— start of GIVEN DATA —

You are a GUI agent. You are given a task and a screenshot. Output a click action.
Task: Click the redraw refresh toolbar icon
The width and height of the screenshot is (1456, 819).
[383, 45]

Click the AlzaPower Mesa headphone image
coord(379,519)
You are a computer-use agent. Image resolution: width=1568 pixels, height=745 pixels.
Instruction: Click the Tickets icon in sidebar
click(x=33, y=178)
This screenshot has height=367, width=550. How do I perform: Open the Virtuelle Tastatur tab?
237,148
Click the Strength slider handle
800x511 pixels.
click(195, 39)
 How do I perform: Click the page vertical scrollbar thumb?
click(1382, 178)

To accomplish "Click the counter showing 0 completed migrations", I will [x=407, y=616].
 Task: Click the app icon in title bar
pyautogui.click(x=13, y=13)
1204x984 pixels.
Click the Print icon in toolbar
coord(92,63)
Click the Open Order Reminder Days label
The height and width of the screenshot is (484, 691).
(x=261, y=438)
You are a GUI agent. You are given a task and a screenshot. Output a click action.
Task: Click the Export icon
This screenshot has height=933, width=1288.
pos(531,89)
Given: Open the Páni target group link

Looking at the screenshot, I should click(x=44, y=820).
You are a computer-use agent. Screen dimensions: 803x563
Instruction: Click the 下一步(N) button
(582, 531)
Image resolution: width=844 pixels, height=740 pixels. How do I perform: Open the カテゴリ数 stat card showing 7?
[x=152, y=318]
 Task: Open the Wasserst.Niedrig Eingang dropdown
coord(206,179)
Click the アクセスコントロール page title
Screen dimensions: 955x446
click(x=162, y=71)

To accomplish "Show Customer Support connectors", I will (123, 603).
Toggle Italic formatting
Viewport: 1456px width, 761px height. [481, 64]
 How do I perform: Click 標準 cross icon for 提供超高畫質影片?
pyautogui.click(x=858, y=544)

— end of GIVEN DATA —

WHAT IS BEING ASKED:
Beginning at the first line of the material and continuing through the line containing "coord(379,519)", write those lines out again, swapping "headphone" for "speaker" and leaving everything else unchanged.

THE RESULT:
You are a GUI agent. You are given a task and a screenshot. Output a click action.
Task: Click the redraw refresh toolbar icon
The width and height of the screenshot is (1456, 819).
[383, 45]

Click the AlzaPower Mesa speaker image
coord(379,519)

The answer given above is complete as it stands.